Peter John Shapcote .
Born Approx. 1765, Stepney, London


His parents were John Shapcote and Sarah Crofts.



As with his father there is a certain cloud of mystery concerning this Shapcote.


We know almost nothing of his origins, but he appears to have been a person of some education, indicated by the way in which he handled his father's estate.


He is recorded on a naval document dated 15 Jan 1778 as a Servant to his father on HMS Squirrel, Falmouth, Cornwall.


On 9 Jan 1779 - he was an Able Seaman on HMS Squirrel, Plymouth, Devon, England.


He was a crew member onboard the Justinian which was to accompany the Second Convict Fleet to Australia. This vessel set sail from Falmouth on was a store ship carrying much needed supplies to the new Colony of New South Wales. No supply ships had managed to reached the penal colony of Port Jackson for two years, and food harvests there had failed and rations were in very short supply  


The store ship The Guardian had  floundered at the Cape of Good Hope


Article from“The Sydney Cove Chronicle” dated 30th June, 1790




His Majesty’s Ship Guardian is lost. We received this unhappy and tragic news with the arrival of the Lady Juliana and the ships that accompanied her from England to New Holland.


The Guardian was carrying a goodly supply of provisions to our Settlement, sufficient to last the colony two years.

On board when she struck an island of ice on Christmas Eve last, ten days out from the Cape of Good Hope, were her Commander, Lieutenant Edward Riou, her crew, and twenty-five specially selected convict artificers.


The Guardian was saved from foundering by the strenuous and heroic exertions of Lieutenant Riou, who put off some of the crew into five small boats, and off loaded many provisions into the sea.


For the ensuing eight weeks the Guardian, waterlogged in great propensity and with a damaged rudder, struggled to Table Bay in a truly remarkable fashion, but repairs to her construction were considered of exhorbitant cost, that her Commander was forced to run her aground to spare the expence.

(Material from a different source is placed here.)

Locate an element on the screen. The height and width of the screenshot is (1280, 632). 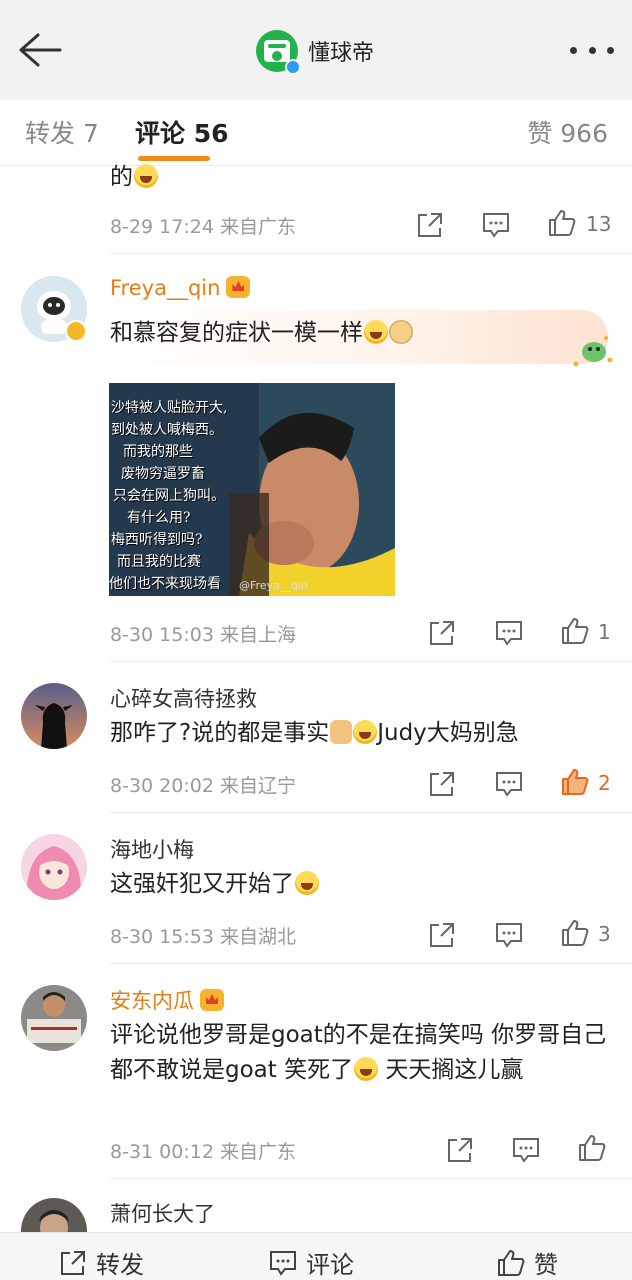
comment-location: 来自上海 is located at coordinates (258, 635).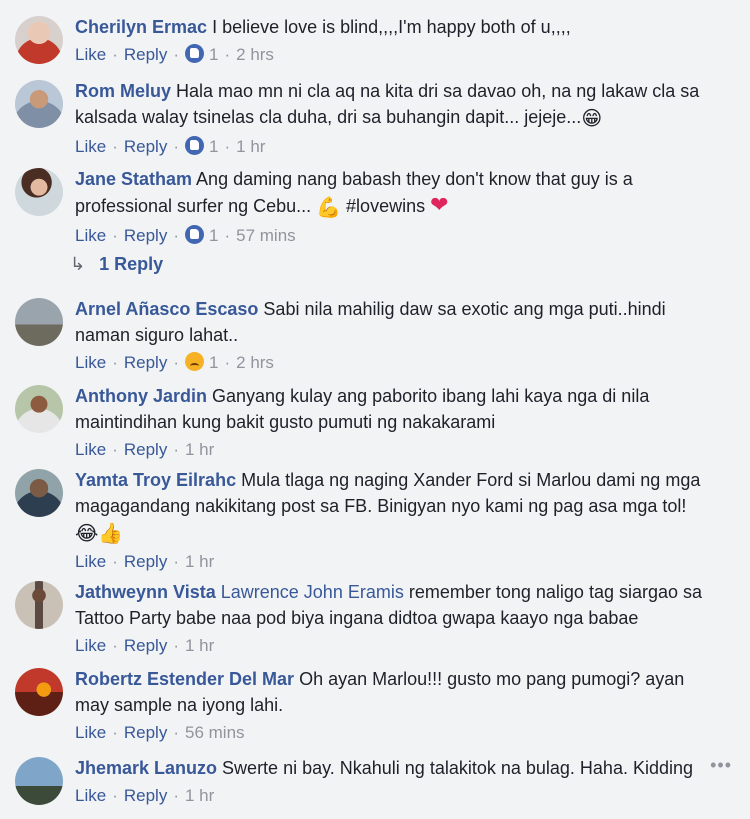 The image size is (750, 819). I want to click on comment-author: Anthony Jardin, so click(141, 396).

Our distress at the loss of our provisions nevertheless does not prevent us from commiserating with the valiant Lieutenant Riou.




Deplorable paucity of provisions stores and cloathing:


So the Guardian is lost and with it our provisions. What, in the name of Heaven, is to become of us?


Our people are feeble, we have many hundreds more mouths to feed, and our larder is far from adequate.


The atmosphere that prevails in our small Settlement differs exceedingly from that joyous day near one month since, when the cry of “The flag’s up” rang forth and a ship carrying the British colours was espied for the first time in two and one half years.


The did we present a scene of happiness, of kissing those nearest us, of being so overcome in our emotions as to make us insensible even of speech.


Today, we are a veritable picture of misery, and the distressing and deplorable condition in which our newcomers find themselves – more of that in other columns of this Journal – does nothing to alleviate our pitiable state.


Her Majesty’s Government must know what is going on. We cannot be left to starve.


It has been made known to the Authorities that our paucity of provisions, stores, cloathing and tools places us in a diabolical position.


It is known to them that we are dismally lacking in carpenters, brickmakers, farmers, and men capable of superintending the convicts in their labours.


It is known to them, for Governor Phillip has made them thus aware, that to trust all our provisions to one ship would be fatal were that ship to be lost.


Yet, ignoring our plight, and His Excellency’s exceeding good advice, the Ministry would seem to have turned a deaf ear and a blind eye towards the people marooned in this desolate and distant place.

We have eaten not one ounce of fresh meat these three years since – save the flesh of the kangaroo, fish, and birds, which are variable both in quantity and quality.  Much of the livestock we brought with us has wandered off, died or been killed.


And the food, such as we have, is, apart from that carried by the storeship, Justinian, and the transports themselves, three years old.  Vast quantities of flour has been spoiled, and condemned as unfit for use, and were it not for the recent arrivals, it would have been finished in November. Likewise, our pork would have lasted only two weeks more, and our rice until September.


We have, indeed, been granted a merciful stay of time. But it must be remembered that the provisions brought by the Justinian and the transports are sufficient only to supply the newcomers for a period of several months. The provisions intended for us are most cruelly at the bottom of the sea.


No soul upon this Earth could accuse us of improvidence. Since our arrival in New Holland we have been rationed with our supplies, in the first instance to seven pounds of bread or flour weekly; seven pounds of beef or four pounds of pork; three pints of pease; six ounces of butter; and one half pound of rice.


Since that time our rations have been reduced on two occasions, until at the time when the Lady Juliana was sighted, we were receiving the miserable amount of two and one half pounds of flour, two pounds of pork and two pounds of rice, weekly.


We have become feeble, unable to work more than three hours in one day without severe discomfort. Scurvy has become rift. Our sufferings both of body and spirit have indeed been great.